● What to do:
Your task is to retype, exactly and only, the lines from the one containing "You are a computer-use" to the final line of the entries, leaving out all pictures.
━━━━━━━━━━
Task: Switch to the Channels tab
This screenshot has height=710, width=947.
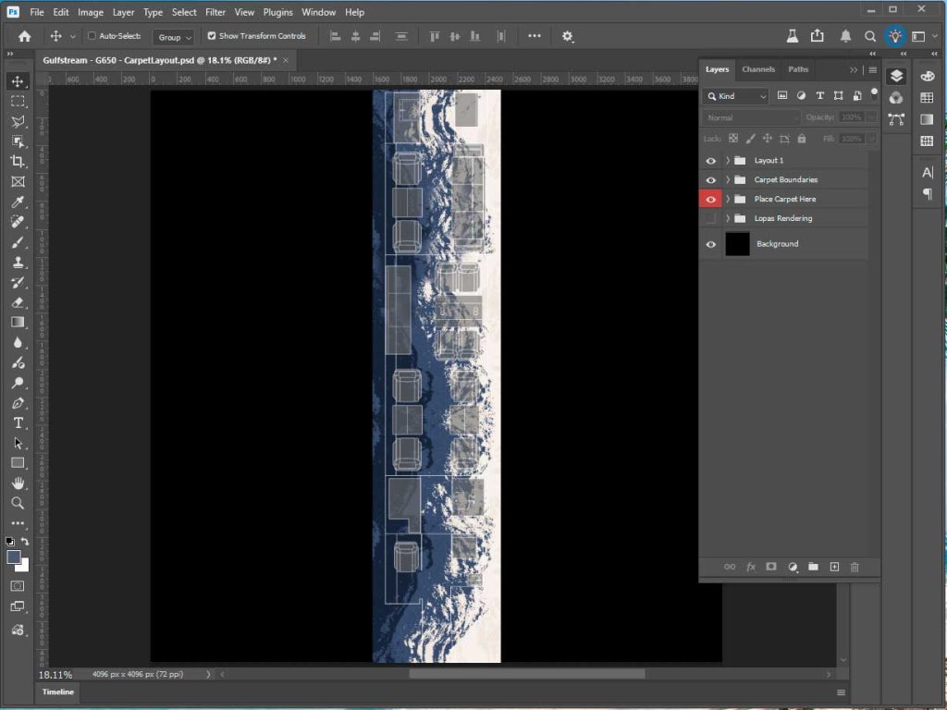Action: point(757,68)
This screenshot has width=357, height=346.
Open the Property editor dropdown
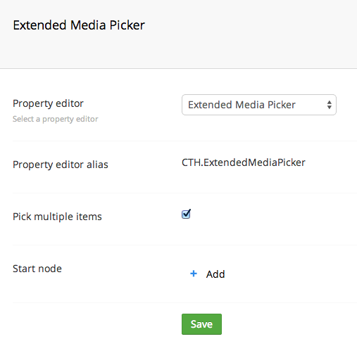click(x=259, y=105)
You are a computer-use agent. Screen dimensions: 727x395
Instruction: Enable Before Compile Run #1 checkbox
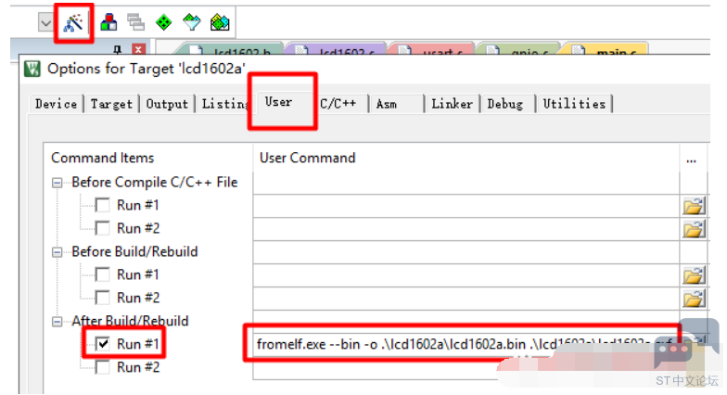pyautogui.click(x=102, y=205)
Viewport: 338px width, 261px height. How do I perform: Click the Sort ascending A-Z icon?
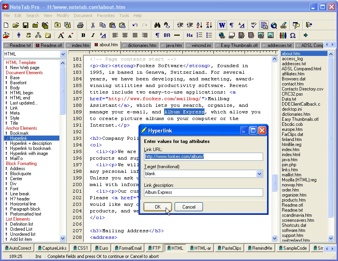[199, 25]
━━━━━━━━━━
● Answer to this problem:
You are a computer-use agent. Screen dimensions: 727x395
Instruction: Enable Before Compile Run #1 checkbox
pyautogui.click(x=102, y=205)
Viewport: 338px width, 261px height. How do I perform: Click the Sort ascending A-Z icon?
[199, 25]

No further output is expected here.